Formal verification has the potential to drastically reduce software bugs, but its high additional cost has hindered large-scale adoption. While Dafny presents a promise to significantly reduce the effort to write verified programs, users are often required to provide logical annotations to aid the verifier. Here, we explore using a combination of Large Language Models and search to build dafny-annotator: a tool that adds logical annotations to a Dafny method until the verifier can prove it correct. On a test set from the DafnyBench collection of programs, greedy search guided by LLaMa 3.1 8B successfully annotates only 15.7% of the methods. Since this data-driven approach is hindered by the lack of large-scale training data, we propose a method for open-ended synthesis of new Dafny programs in a flexible pipeline where LLMs formulate high-level ideas, implement them, and incrementally propose changes to existing programs, which Dafny validates. This gives us a synthetic dataset, DafnySynth, which we use to augment DafnyBench for training. Fine-tuning on both datasets boosts LLaMa 8B's success rate to 50.6% -- significantly better than the base model, or training on either dataset alone. Our results suggest a path towards capable AI assistants for languages that don't yet have large-scale human-generated examples. In turn, such assistants might reduce friction for users and ultimately drive adoption.

Paper Structure

This paper contains 11 sections, 2 equations, 2 figures, 1 table.

Figures (2)

  • Figure 1: Example of an annotation prediction prompt using an LLM. This format is used by dafny-annotator to sample candidate annotations from an LLM, which it then tries to insert in the program. For training dafny-annotator, we extract examples in this format from existing annotated programs, where we remove one annotation and train the LLM to predict it (highlighted portion of the example).
  • Figure 2: Example taken from DafnySynth, of a sequence of edits that produces a fully verified method for training dafny-annotator. The root node at the top has no content, and is used to initialize the edit graph. The "Idea Proposer" creates nodes from the root node by asking an LLM to write a high-level idea of a verified program one might implement.

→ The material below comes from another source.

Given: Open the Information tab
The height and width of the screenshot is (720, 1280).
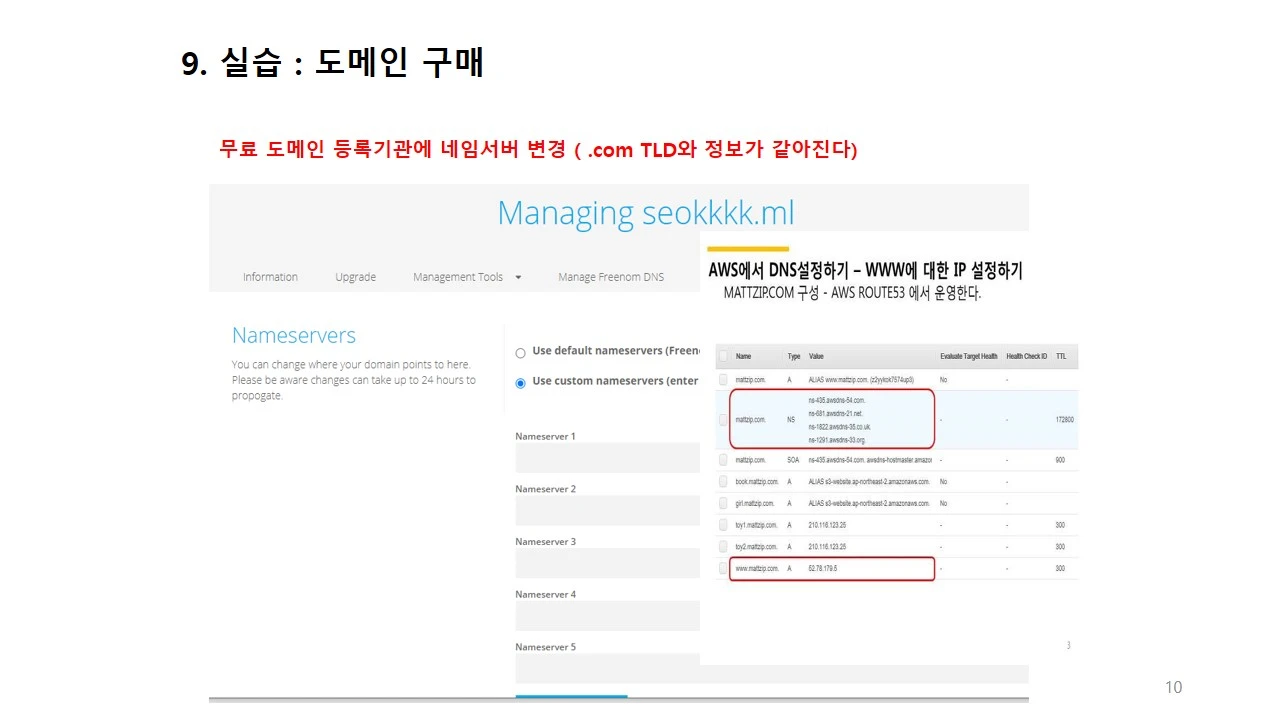Looking at the screenshot, I should point(270,277).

Then, the "Idea Implementer" takes idea nodes as inputs, and again asks an LLM to write a small Dafny program related to that description. Here, it produces all lines except for the highlighted annotations (10 and 19). It checks that the resulting program is valid and that all of its annotations are accepted by Dafny, though initially the program does not fully verify. Then, an "Annotator" editor can take program nodes that don't fully verify, and attempt to add annotations to them. Here, GPT-4o adds an invariant and an assertion (highlighted lines), resulting in a fully verified program. This new node can still be used further by other editors as the basis or larger, more complex programs, that can now call this method or extend it.